Pourquoi j'en suis là ? La réponse est simple. Venerunt, vederunt, vicerunt. Ils sont venus, ils ont vu, ils ont vaincu. Et bien sûr, avec ma poisse légendaire, je fais partie des victimes. Mais je vais vous faire grâce des détails, parce que même si je n'ai concrètement plus de nerfs et suis donc incapable de ressentir la moindre douleur réelle, ma mémoire, elle, fonctionne parfaitement, pour l'instant en tout cas. Et le souvenir de la douleur est presque plus réel que ne le fut la douleur elle même, lorsque des crocs mirent ma chair à vif avant de l'arracher à pleines dents. Lorsque mon corps n'était qu'un orchestre jouant une symphonie silencieuse de souffrances... Pourquoi silencieuse ? Tout simplement parce que le droit à la possession de cordes vocales en état de marche m'a été ôté dès les premiers instants, par un baiser dans le cou particulièrement affectueux. Et vorace. J'aurais bien aimé perdre en même temps le droit à la possession d'un coeur battant, mais il fallait bien qu'il pompe pour expédier mon fluide vital hors de moi par mes nombreuses plaies.
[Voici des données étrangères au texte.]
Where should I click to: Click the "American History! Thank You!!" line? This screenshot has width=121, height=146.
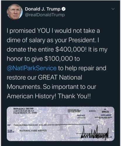click(49, 96)
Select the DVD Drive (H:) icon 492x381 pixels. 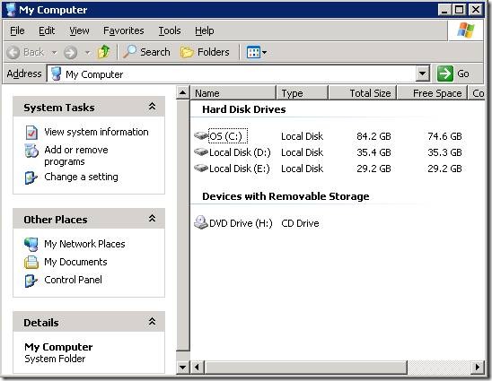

Mais j'avais dit que je ne m'étendrais pas là dessus. J'aurais du m'écouter. Voilà maintenant mon corps aux portes de la ville, entassé avec celui des autres victimes. Par chance, je suis en haut. Je peux encore observer ce que font les vivants.
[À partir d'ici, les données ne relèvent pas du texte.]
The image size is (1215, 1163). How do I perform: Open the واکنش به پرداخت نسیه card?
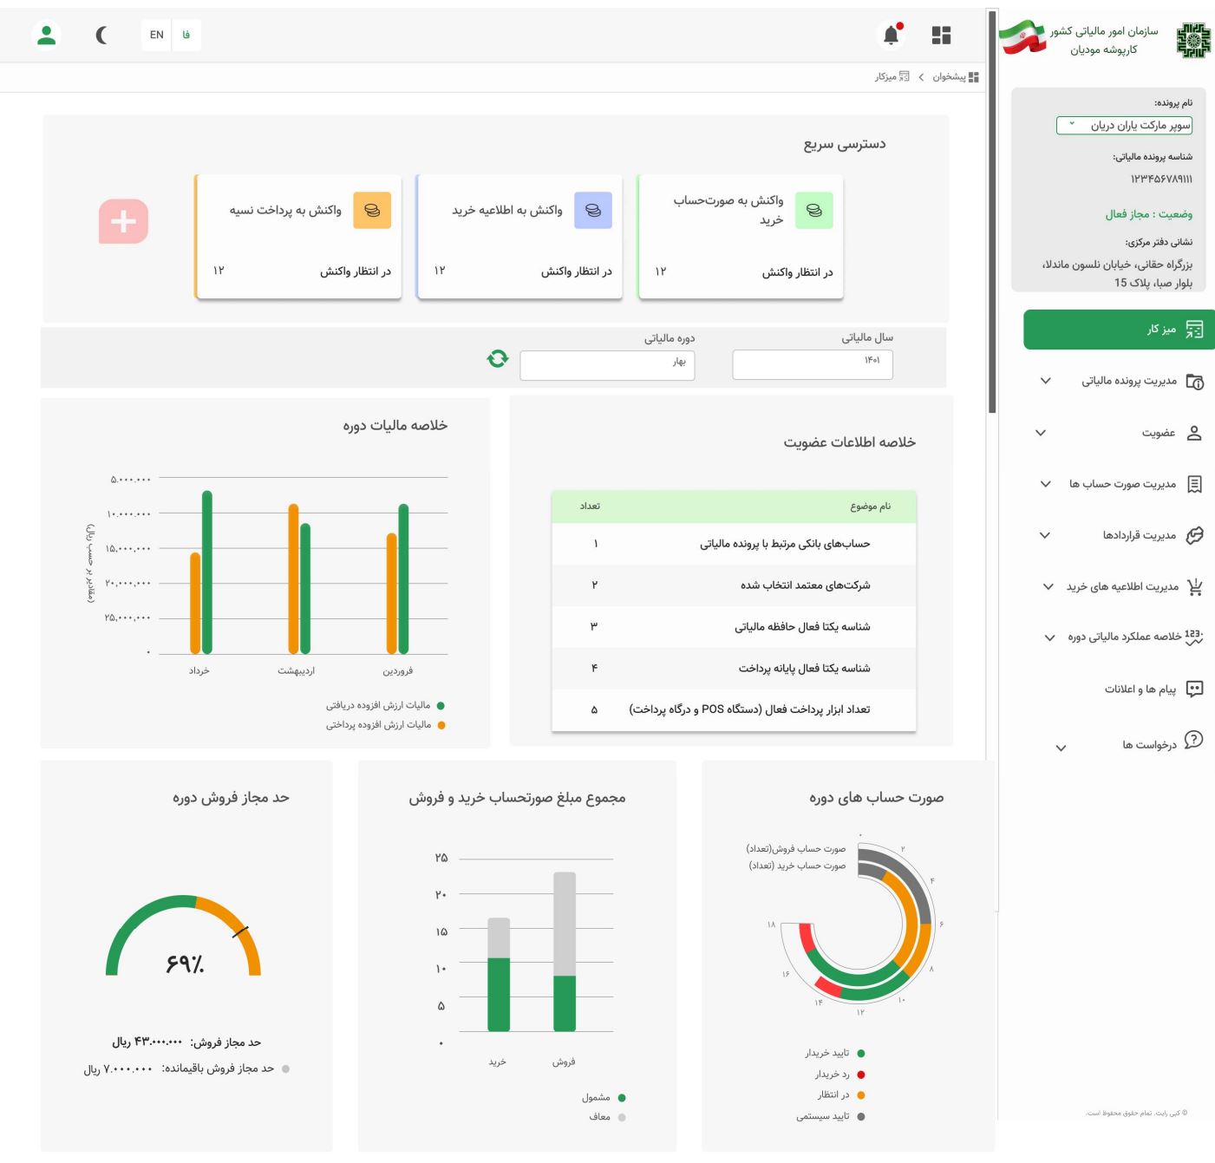(298, 237)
Eh bien, aussi étonnant que cela puisse paraître, ils ont décidé de... faire comme ces trois derniers jours. Creuser pour des clopinettes. Mais ils ont l'air un peu plus... motivés ou déprimés ? Je ne saurais dire. Ils parlent, bougent, c'est signe de motivation. Mais ils se passent un revolver factice, qu'ils se pressent contre la tempe. Plutôt déprimant, non ? Et quand la balle part, (ou devrait partir, whatever) on peut voir un joli drapeau sortir et afficher fièrement son "PAN !". Bien entendu, l'intéressé souffre alors d'un beau bleu à la tempe, mais c'est mieux qu'un trou supplémentaire, pas vrai ? Quand viendra la fin de la journée, ils examineront la présence ou l'absence du bleu témoin de la défaite. Mais c'est pipé. Le grand baraqué, là bas, poilu comme un lion... Comment voulez vous repérer une ecchymose là dessous ? C'est lui qui va gagner, j'en mettrais ma main à couper. (Je risque pas grand chose, j'ai plus de main)
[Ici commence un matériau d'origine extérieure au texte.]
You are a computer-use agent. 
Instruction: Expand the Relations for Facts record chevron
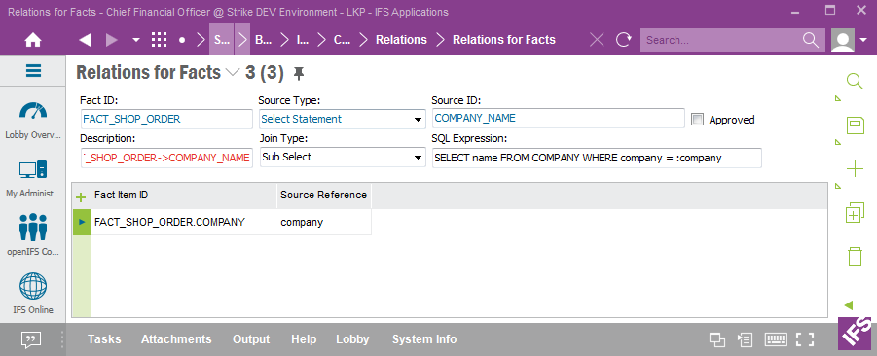pyautogui.click(x=232, y=73)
Héro Kokaïne a juré aux grands dieux que même si elle n'avait pas droit aux grillages du Charr, elle survivrait. C'est tout le mal que je lui souhaite. Zergor, par contre, ne semble pas apprécier cette répartition inégale des défenses. Le drapeau sur la tête lui a visiblement fait plus de mal que de bien. Le voilà qui se faufile en douce, récupère eau et chaine, et ressort aussi sec. Aussi sec que Rodork et Mayh, qui du coup ne pourront pas étancher leur soif dévorante et rejoindront probablement mon cadavre sur ce tas demain matin. S'il n'a pas décidé de se balader entre temps.
Mais les voilà qui rentrent. Impossible de savoir ce qui se passe derrière les murs de la ville, où mon corps n'a plus droit de cité. Mais un mince fil de conscience me relie toujours à ce qui fut moi pendant tant d'années que j'ai du mal à m'en séparer, même maintenant qu'il a commencé à pourrir sous le soleil. La nuit tombe, les portes se ferment, les zombies arrivent. J'entends enfin une voix qui m'est adressée.
- DÉSOLÉ POUR LE RETARD. JE DEVAIS M'OCCUPER D'UNE PELLETÉE DE FOUINEURS.